**Problem description**
Copy out the data line by line exactly, from its start to the line bearing "Given: View the 1 friend in group", inclusive.

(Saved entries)
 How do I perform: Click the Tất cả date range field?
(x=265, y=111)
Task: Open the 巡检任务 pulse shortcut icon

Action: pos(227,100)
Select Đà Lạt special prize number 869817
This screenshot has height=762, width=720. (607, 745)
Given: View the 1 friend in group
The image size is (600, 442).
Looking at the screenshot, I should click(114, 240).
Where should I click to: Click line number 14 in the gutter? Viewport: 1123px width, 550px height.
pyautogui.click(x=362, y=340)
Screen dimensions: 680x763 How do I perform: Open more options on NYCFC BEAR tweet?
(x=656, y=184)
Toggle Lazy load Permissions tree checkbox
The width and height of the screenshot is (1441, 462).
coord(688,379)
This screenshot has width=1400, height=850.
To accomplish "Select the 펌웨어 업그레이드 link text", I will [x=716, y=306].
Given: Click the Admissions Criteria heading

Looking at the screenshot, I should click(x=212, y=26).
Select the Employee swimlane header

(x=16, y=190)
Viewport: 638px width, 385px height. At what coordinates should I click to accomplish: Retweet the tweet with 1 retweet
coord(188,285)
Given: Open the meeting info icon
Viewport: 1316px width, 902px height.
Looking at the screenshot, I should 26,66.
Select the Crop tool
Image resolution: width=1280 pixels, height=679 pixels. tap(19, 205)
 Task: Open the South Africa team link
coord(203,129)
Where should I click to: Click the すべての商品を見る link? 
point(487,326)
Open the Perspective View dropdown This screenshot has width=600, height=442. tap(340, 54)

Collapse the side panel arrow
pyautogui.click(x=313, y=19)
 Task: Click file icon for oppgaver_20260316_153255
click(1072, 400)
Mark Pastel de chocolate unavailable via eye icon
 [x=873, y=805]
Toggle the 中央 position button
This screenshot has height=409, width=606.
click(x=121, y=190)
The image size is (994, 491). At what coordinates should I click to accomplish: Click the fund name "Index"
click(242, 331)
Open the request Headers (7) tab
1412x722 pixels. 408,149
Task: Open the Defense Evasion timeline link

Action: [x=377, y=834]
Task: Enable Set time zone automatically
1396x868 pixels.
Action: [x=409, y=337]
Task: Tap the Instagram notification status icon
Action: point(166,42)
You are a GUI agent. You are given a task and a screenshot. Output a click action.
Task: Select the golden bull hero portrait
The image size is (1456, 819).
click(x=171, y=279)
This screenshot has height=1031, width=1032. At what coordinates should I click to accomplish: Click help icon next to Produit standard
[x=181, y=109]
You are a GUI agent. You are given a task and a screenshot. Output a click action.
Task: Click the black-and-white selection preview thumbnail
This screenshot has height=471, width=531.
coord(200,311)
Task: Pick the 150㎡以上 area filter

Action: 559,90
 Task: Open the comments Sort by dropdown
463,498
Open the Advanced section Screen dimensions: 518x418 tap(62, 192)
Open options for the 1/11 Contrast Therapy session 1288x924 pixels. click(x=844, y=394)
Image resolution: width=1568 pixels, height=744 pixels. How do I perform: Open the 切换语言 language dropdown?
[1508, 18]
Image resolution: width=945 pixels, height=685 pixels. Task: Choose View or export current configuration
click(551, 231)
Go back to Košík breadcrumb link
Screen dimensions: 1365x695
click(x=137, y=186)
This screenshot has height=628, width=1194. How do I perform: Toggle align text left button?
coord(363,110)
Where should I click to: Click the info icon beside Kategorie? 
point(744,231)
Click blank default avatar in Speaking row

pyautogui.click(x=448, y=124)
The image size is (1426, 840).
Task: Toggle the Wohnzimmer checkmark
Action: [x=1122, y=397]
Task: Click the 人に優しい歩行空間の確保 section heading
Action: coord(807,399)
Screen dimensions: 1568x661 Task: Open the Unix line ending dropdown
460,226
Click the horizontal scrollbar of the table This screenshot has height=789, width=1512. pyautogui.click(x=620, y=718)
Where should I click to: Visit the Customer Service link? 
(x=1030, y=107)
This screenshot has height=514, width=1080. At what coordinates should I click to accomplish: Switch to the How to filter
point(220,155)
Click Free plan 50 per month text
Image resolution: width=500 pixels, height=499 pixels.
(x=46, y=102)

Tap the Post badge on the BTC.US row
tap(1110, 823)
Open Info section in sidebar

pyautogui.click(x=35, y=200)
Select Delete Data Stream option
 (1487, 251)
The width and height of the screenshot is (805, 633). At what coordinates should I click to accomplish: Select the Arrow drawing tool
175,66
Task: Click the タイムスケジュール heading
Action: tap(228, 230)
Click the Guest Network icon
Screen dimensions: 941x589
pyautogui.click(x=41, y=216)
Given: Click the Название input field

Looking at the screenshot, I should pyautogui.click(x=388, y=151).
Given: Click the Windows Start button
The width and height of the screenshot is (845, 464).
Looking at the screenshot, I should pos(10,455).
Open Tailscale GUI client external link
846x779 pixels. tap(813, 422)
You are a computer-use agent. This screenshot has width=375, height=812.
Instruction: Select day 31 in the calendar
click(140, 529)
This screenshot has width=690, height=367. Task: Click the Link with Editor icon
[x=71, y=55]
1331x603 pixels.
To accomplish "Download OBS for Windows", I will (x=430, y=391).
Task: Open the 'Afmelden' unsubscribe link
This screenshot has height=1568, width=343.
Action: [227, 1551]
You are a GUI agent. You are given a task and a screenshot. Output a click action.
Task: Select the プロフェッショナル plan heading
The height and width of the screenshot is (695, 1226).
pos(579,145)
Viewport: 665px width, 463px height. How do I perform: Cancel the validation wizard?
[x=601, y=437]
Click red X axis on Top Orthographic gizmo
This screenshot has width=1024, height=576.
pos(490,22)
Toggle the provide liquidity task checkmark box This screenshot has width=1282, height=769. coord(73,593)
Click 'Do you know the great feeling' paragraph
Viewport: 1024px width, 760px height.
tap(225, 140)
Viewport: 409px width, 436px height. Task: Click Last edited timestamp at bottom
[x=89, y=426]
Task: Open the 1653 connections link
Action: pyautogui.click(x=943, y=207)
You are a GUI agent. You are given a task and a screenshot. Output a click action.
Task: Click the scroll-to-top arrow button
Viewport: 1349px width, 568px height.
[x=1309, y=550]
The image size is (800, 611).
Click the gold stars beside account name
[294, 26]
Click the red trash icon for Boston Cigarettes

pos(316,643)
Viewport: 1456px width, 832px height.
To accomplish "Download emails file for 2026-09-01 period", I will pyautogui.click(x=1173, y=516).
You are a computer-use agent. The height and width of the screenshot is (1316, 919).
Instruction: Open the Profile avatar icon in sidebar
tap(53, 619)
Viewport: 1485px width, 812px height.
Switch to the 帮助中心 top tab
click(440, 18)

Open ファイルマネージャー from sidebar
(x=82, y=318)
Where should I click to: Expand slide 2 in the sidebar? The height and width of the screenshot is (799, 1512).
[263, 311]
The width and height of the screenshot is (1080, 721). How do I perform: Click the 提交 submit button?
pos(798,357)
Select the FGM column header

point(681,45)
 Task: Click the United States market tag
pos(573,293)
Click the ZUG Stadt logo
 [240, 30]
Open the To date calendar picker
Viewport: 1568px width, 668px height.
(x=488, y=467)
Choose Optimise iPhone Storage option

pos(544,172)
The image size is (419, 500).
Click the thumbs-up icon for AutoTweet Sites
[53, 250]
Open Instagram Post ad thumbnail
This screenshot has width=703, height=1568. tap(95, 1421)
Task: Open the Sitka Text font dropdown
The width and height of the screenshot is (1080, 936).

**Your solution**
 How do I perform: Click the Tất cả date range field?
(x=265, y=111)
Task: Open the 巡检任务 pulse shortcut icon

Action: pos(227,100)
Select Đà Lạt special prize number 869817
This screenshot has height=762, width=720. (607, 745)
Given: View the 1 friend in group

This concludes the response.